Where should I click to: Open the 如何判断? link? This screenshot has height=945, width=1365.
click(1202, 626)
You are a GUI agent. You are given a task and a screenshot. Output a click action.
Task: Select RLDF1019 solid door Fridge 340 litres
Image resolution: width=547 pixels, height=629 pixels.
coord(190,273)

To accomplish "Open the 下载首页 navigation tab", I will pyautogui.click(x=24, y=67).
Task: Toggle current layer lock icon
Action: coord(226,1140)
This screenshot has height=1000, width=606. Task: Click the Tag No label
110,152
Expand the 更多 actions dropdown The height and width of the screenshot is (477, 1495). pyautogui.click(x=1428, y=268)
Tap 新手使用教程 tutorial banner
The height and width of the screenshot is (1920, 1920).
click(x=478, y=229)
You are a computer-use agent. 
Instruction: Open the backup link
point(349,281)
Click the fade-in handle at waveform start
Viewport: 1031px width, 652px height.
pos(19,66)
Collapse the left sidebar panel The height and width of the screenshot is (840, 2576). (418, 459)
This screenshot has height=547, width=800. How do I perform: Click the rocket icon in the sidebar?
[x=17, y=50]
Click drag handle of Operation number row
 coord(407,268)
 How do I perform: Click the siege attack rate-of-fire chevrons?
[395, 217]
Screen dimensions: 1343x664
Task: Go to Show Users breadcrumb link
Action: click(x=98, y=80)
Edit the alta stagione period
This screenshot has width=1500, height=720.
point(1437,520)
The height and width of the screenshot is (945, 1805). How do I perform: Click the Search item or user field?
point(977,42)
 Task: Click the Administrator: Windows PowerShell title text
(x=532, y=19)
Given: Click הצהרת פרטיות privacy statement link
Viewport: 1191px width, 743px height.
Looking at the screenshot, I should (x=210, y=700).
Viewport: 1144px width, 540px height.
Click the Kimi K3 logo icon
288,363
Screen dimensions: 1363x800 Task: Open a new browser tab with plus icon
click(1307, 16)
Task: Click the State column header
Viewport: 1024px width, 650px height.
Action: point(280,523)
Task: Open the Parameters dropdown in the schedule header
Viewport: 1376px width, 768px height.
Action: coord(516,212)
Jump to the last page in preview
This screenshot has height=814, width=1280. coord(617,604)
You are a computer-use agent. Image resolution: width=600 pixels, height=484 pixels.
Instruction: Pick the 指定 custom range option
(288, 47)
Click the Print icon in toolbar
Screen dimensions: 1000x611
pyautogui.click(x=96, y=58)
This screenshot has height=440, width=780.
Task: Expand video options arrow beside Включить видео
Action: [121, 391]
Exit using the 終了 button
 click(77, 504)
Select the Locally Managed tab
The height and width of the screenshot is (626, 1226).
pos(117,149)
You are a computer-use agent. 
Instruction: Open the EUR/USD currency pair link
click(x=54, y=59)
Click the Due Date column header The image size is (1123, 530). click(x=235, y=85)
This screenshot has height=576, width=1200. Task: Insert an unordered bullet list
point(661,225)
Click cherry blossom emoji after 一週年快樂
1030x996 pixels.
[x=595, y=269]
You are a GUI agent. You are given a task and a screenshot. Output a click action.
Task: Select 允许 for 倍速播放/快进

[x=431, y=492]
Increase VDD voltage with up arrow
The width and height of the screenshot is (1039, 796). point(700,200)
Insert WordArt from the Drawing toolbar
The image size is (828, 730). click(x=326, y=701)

REQUIREMENT -
Which lines in the records above contain the word "header"? Return each of them.

ANSWER TO THIS PROBLEM -
Task: Click the State column header
Task: Open the Parameters dropdown in the schedule header
Click the Due Date column header The image size is (1123, 530). click(x=235, y=85)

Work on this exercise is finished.